Purpose of Physiotherapy: -
The purpose of physiotherapy is to decrease body dysfunctions, reduce pain caused either by trauma, inflammation, degeneration and surgery. The various conditions in which physiotherapy is useful are as follows-
1) After correct and firmly management of a fracture, return to normal function is possible with simple methods of physiotherapy. It allows for regain of full joint movements and muscles power after healing of a fracture.
2) In joints and soft tissue injury rapid repair of damaged tissue occurs with quick reduction of pain and swelling.
3) Restoration of full joint movements with reduction of pain and deformity is possible in various kinds of joint diseases like osteoarthritis, rheumatoid arthritis juvenile arthritis etc.
4) In degenerative disease of spine, physiotherapy arrests the progress of disease as in cervical spondylosis, ankylosing spondylosis. Suitable arthroses are also provided for giving support to spine. It also has a major role to play congenital disease of spine like spina-bifida.
5) Chest physiotherapy has a vital role to play in medical and surgical conditions like bronchial asthma, chronic obstructive lungs disease, pneumothorax but also surgical procedures involving spine, pelvis, extremities and abdomen.
6) In hemiplegia or paraplegia physiotherapy greatly helps the patient to gradually increase his mobility.
7) In children physiotherapy is assuming real importance in children with cerebral palsy, spina-bifida, clubfoot, muscular dystrophy etc.
8) It easies labor and return to normal after delivery. It is also useful in gynecological problems like incontinence, prolepses of uterus, pelvis inflammatory disease.
9) Sports medicine- A physiotherapist is mandatory for any sport event. He maintains the fitness of sports person and provide first aid in case of various sports injuries.

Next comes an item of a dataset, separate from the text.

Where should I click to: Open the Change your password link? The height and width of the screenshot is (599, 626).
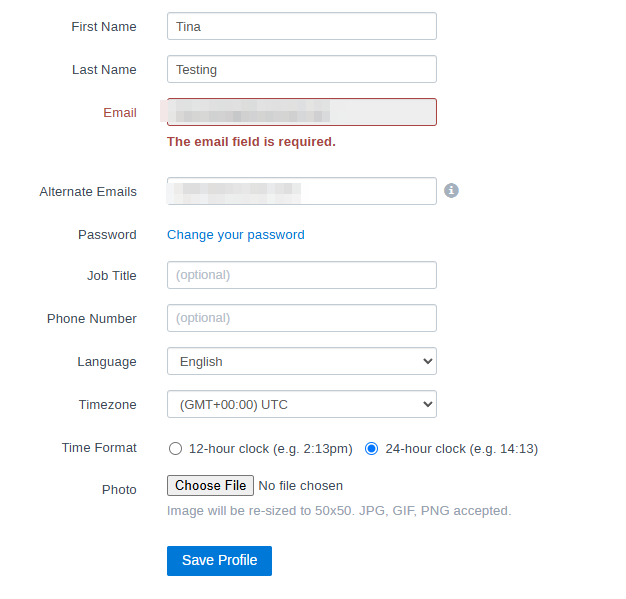[x=235, y=235]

The aims of Physiotherapy education are:-
1. To produce the Physiotherapists with basic knowledge and skill.
2. To enable them to recognize the disease, traumatic, physical and mental conditions affecting health.
3. Take steps to prevent such diseases.
4. To treat such diseases scientifically.
5. To be able to recognize and referred patients for the timely intervention of other healthcare professional specialized in the area of investigation and skilled treatment.
6. Must be capable of undertaking further study and advancing the knowledge and be able with further training to undertake teaching, research and practice.

Scope of physiotherapy: -
Physical therapy is an essential part of health. Service delivery system and is often undertaken within interdisciplinary rehabilitation or habilitation programmes for the restoration of optimal function and quality of life in individuals with loss and disorder of movements. However, physical therapists also work independently as other health care workers and are guided by their own code ethical principals.

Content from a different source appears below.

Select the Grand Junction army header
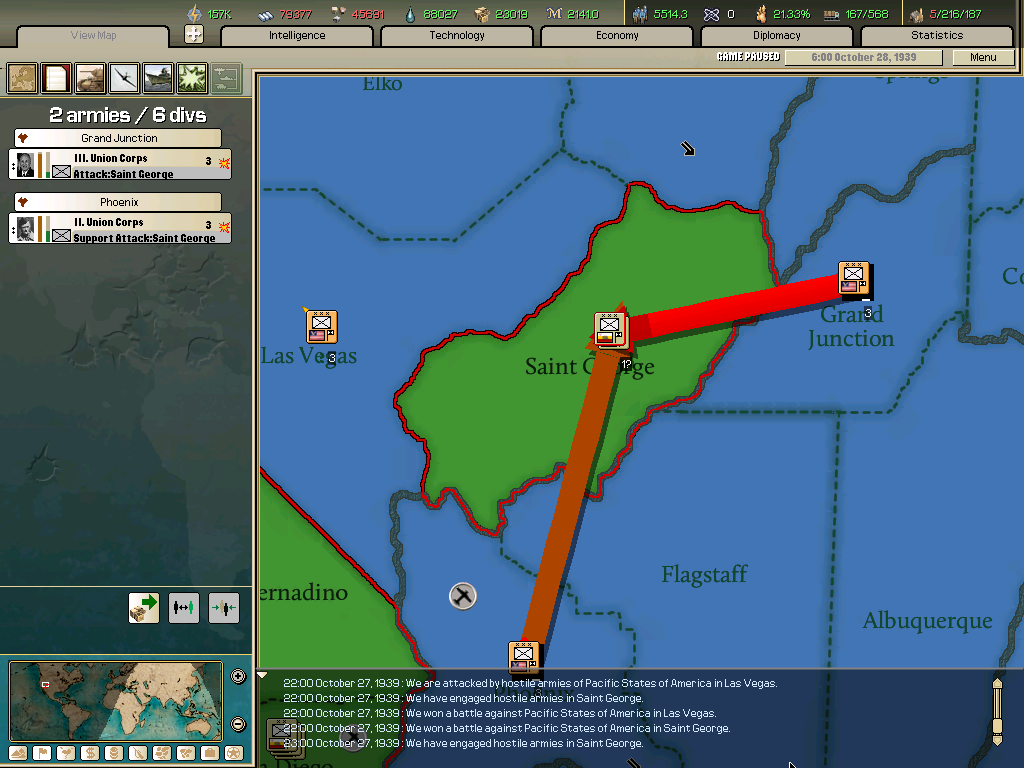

Physical therapists practiced in: -
Hospitals Hospices Nursing homes Residential homes/Rehabilitation centers Private offices/Private practices/Private clinics. Out-patient clinics Community health care centers/Primary health care centers Fitness centers/Health clubs Occupational health centers Special schools Senior citizen centers Sports centers Teaching Foreign countries Companies N.G.O. Public settings (e.g. shopping malls)

Courses: -
1) Bachelor of Physiotherapy/B.Sc. (Hons.)
Physical therapy Duration: - 4 and1/2 year (Including Internship)
Eligibility for admission:-Inter Science with Biology more than 50% marks.
Process of admission: - Through entrance test. Entrance test will be held in April or May.
Age: -not less than 17 years.
2) Master in physiotherapy (M.P.T.)
Duration: - 2 Years
Eligibility: - B.P.T.(4and Year)
Specialty:-Neurology, Orthopedic/Musculoskeletal, Sports, Cardiothoracic and Rehabilitation.
Commencement of the course:- The course will be commence from the 1st April, every year.